DJ Wrongtom - Upper Street Arkestrations

  1. The Revolutionary Ensemble - The People’s Republic

    My mum gave me this album out of the blue when I was about 16. It’s difficult, often impenetrable, and when a groove does get going it never feels far from collapse. I love it, though I only used a brief refrain of percussion and yelping to underly John Coltrane and Pharoah Sanders’s invocation from ‘The Sun’ by Alice Coltrane.

  2. Compost - Bwaata

    Another one I picked up in my teens from a bargain bin for just 50p because the cover was slightly split.
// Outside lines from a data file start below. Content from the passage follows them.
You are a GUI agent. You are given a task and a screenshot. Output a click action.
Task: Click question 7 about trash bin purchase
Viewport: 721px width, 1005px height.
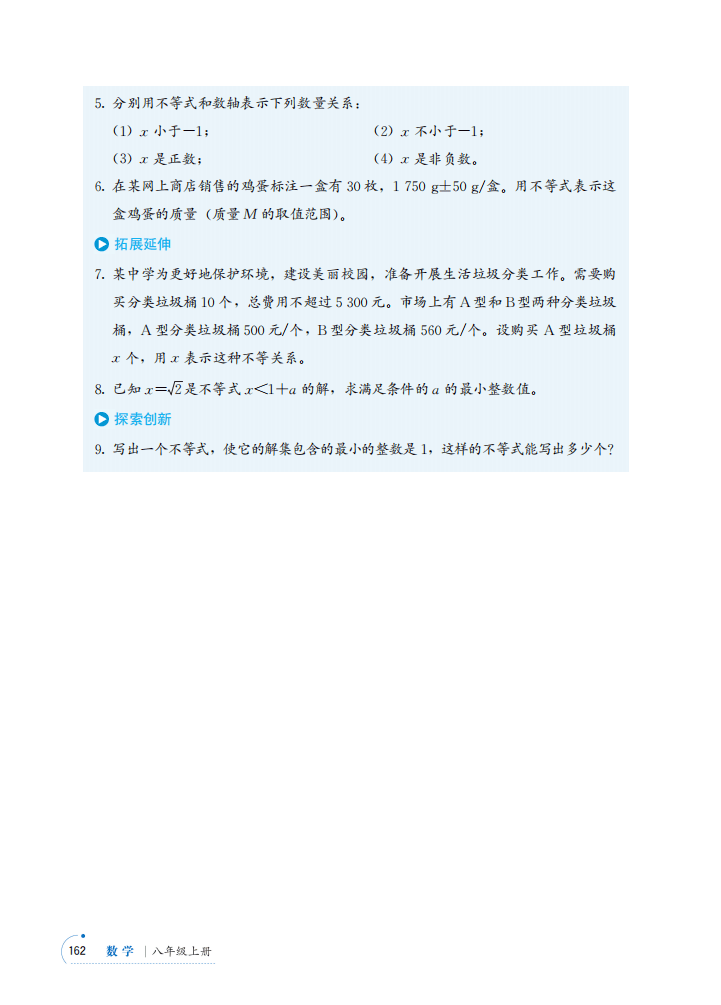coord(355,316)
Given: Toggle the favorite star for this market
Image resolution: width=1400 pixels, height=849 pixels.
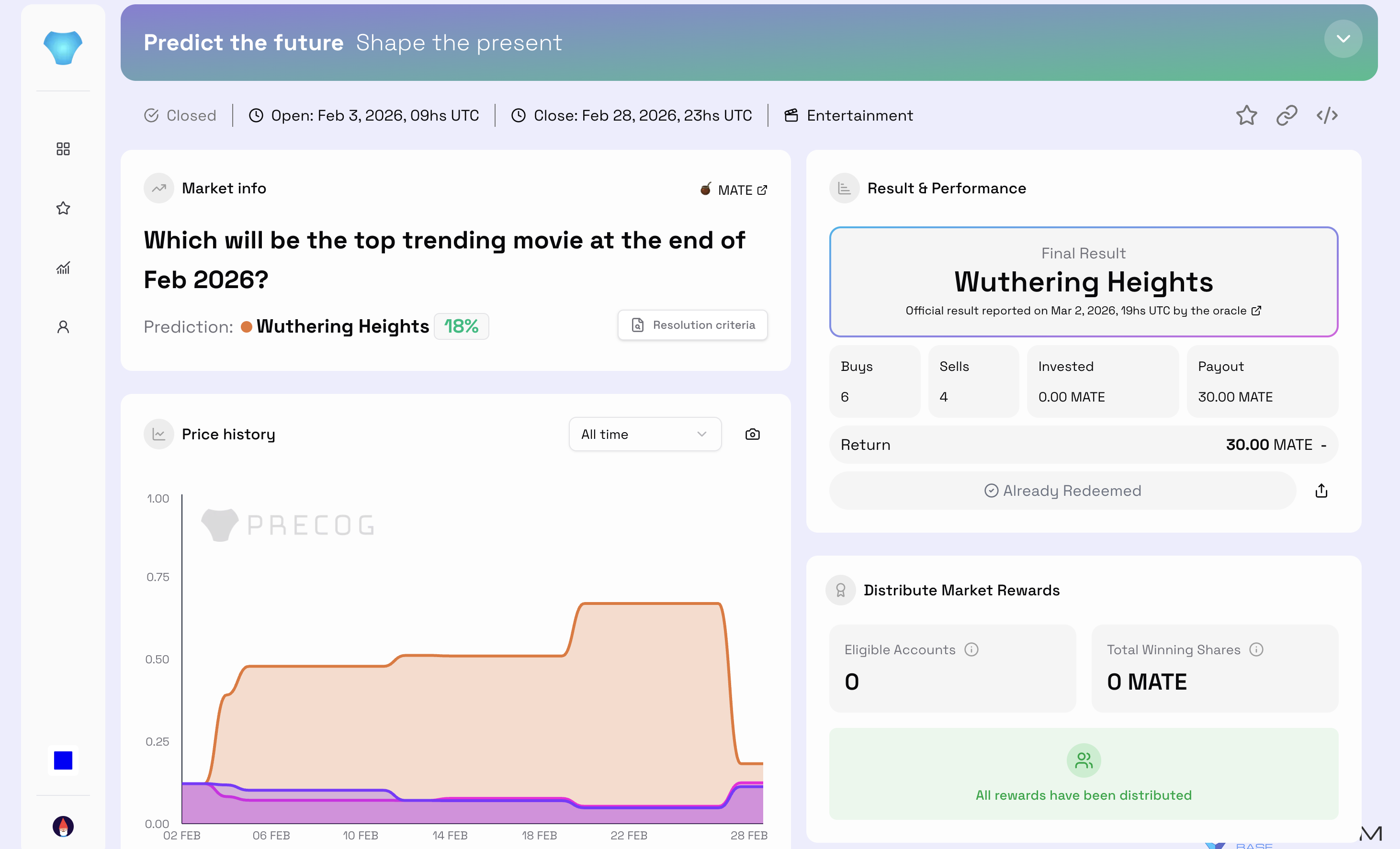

Compost was drummer Jack DeJohnette’s fusion outfit, though calling it fusion sells this album short. ‘Take Off Your Body’ is a wild wigged-out psych-jazz onslaught of almost thrash proportions while ‘Bwaata’ here is a gentle lullaby which rolls and rattles along to an ending which comes way too soon at less than 5 minutes. Sometimes I wish it would never end.

  3. Pat Crumbly Sextet - Sewofa Chant

    Some underrated Brit-jazz recorded in ‘85 by the late saxophonist Pat Crumly and his group who sound so much larger here than a six piece.

  4. Ralph Thomas - Spellbound

    This record, and the rarely mentioned work of saxophonist Ralph Thomas became an obsession for years, partly based on a wild acid-sax and somewhat punky-reggae 7” I stumbled on. An obsession which led me to Thomas himself who gave me permission to reissue his Eastern Standard Time LP from 1981. For reasons I won’t bore you with here, it didn’t happen, though eventually BBE released it, so I’m glad it found a slightly wider audience eventually.

  5. Herbie Mann - Norwegian Wood

    This actually did come from the rare as hen’s teeth rack at Ray’s Jazz, and I think it’s only rare due to the colour of the Atlantic label, which isn’t a big deal for me, though I’m just happy to have a copy. Believe it or not I’d never heard The Beatles’ version of this song when I picked this up. Sacrilege, I’m sure, but I prefer Mann’s rendition.

  6. M’Boom - It’s Time

    Me, a percussionist who favours a rattly groove peppered with shakers and tinkling glokenspiels? Of course I love this entirely drum-focussed project from Max Roach’s M’Boom.

  7. Har-You Percussion Group - Oua Train

    Another one I picked up when I started dabbling in percussion in my teens. When I played my first ever DJ set at The Blue Note back in 1995, this was in my box, and still is if the occasion is right, though I usually play the latin banger ‘Welcome To The Party’. The Arkestra gig was a rare opportunity to drop Har-You’s Coltrane tribute.

  8. Solar Plexus - Rain Forest

    Another bargain bin find, and a joyful noise from this latin-fusion big band. I especially love Denny Berthiaume’s synths squiggling around the rhythm, and going head to head with his bandmate Randy Masters on trumpet.